INSTRUCTION: Turn the items below, from the very first line through the line containing "coord(47,18)", into a numbered list with blank lines skipped. Leave the pictures out of your answer.

MATERIAL FOR THIS TASK:
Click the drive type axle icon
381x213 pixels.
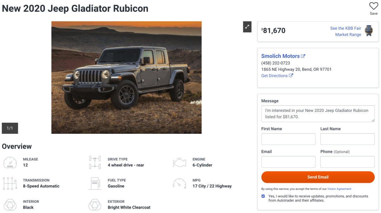pyautogui.click(x=95, y=162)
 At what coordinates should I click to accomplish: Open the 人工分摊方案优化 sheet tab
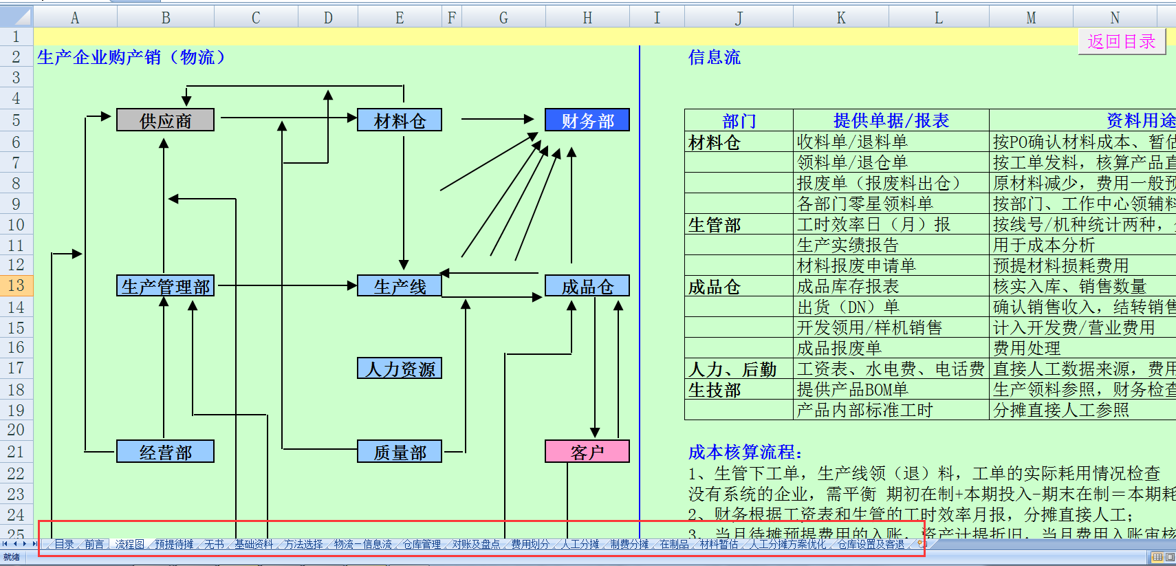point(787,544)

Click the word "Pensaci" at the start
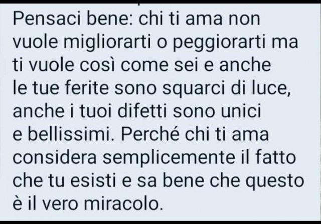coord(47,18)
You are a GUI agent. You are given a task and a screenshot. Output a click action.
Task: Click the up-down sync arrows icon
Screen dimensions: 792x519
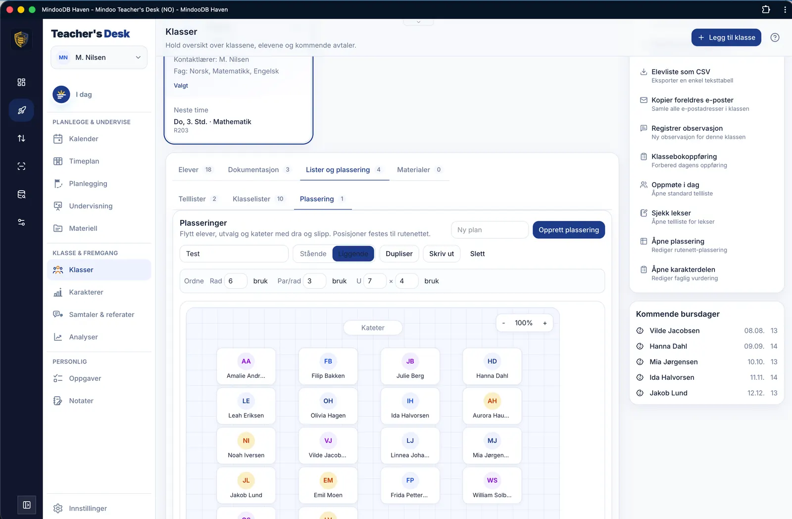(x=21, y=138)
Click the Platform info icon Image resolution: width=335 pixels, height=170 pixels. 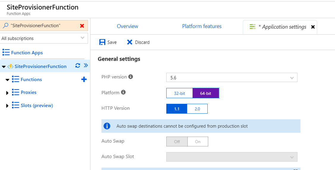pos(123,92)
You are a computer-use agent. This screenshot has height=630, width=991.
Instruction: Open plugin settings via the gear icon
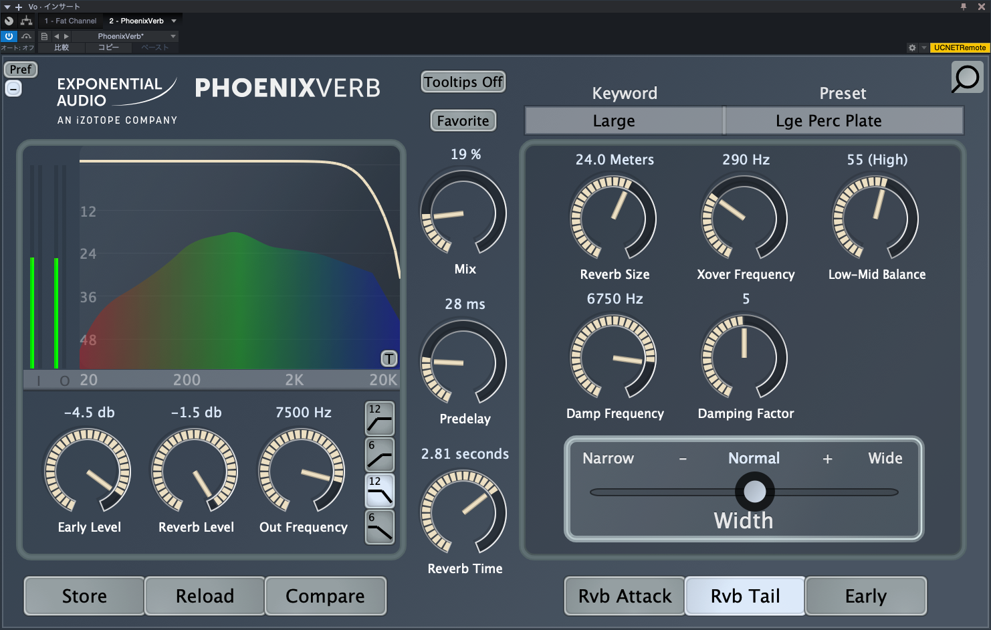[912, 47]
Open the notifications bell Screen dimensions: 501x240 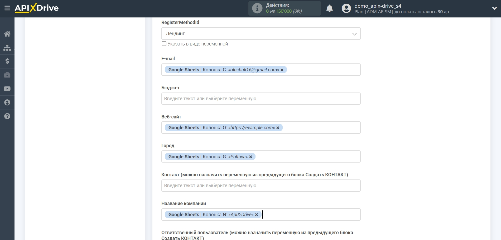tap(329, 8)
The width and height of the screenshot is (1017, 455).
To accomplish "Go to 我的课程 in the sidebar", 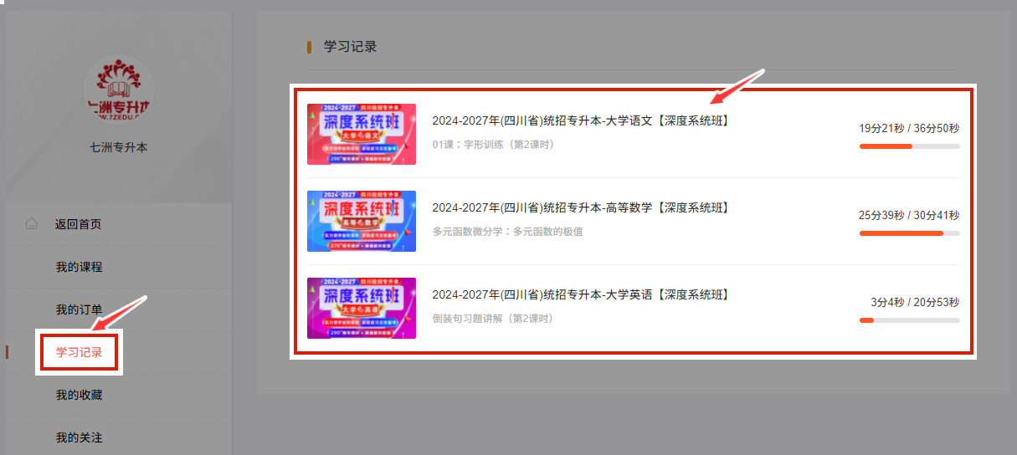I will 79,267.
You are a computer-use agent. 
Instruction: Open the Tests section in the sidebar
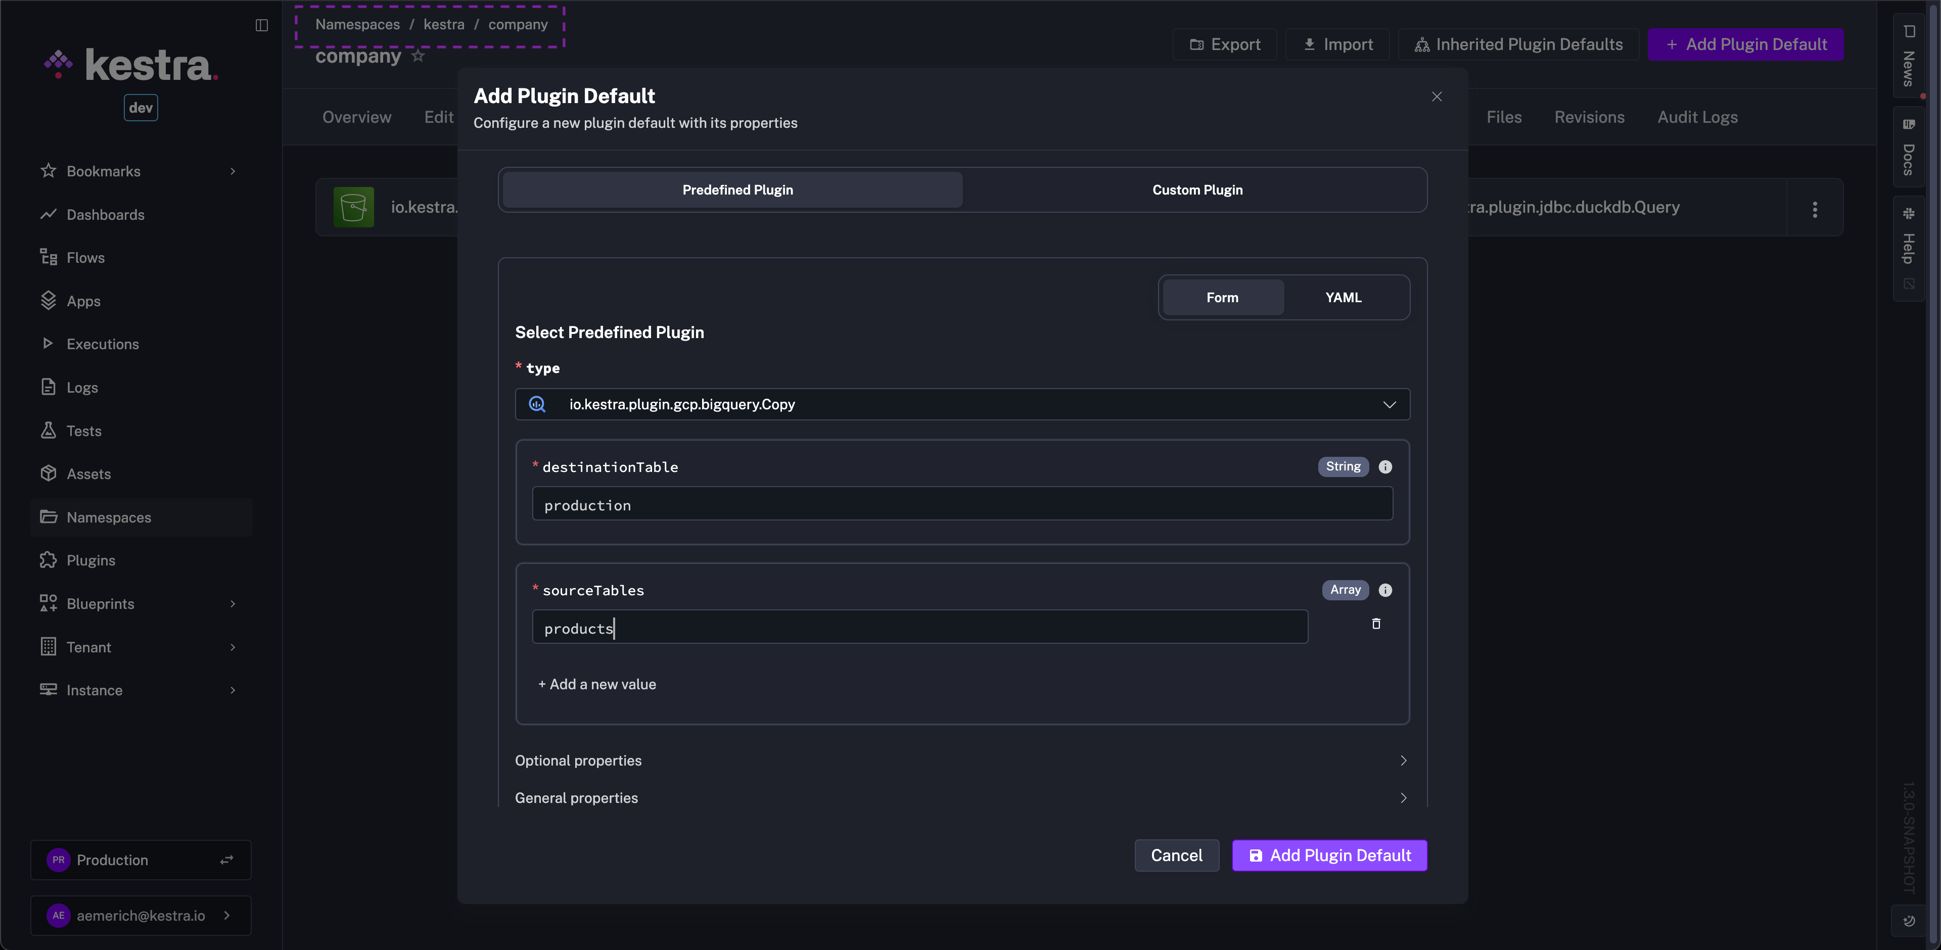click(x=83, y=430)
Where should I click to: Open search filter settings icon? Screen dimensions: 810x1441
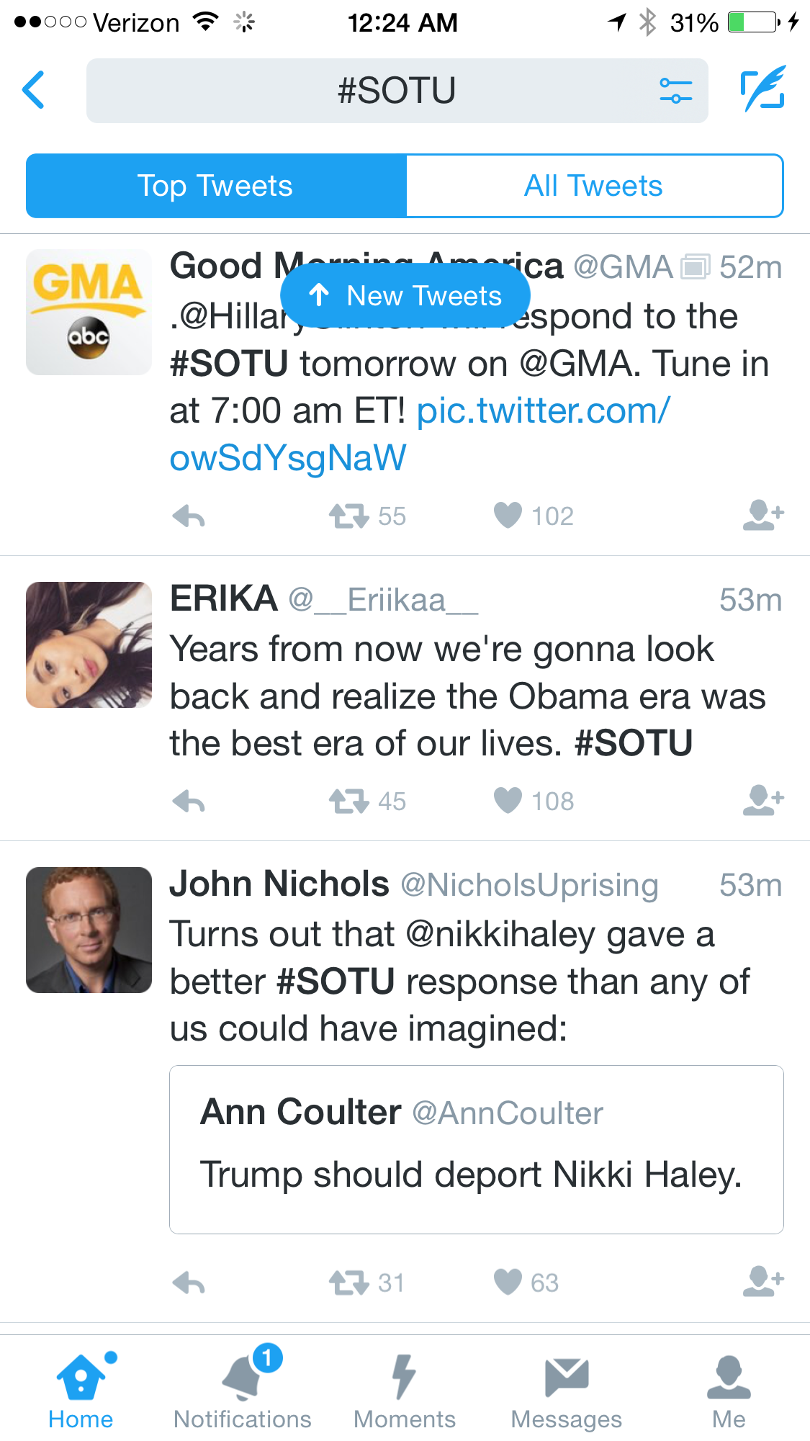pos(675,91)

OUTPUT FOR THIS TASK:
1. Click the drive type axle icon
2. 381x213 pixels.
3. pyautogui.click(x=95, y=162)
4.  At what coordinates should I click to accomplish: Open the 人工分摊方案优化 sheet tab
5. point(787,544)
6. Click the word "Pensaci" at the start
7. coord(47,18)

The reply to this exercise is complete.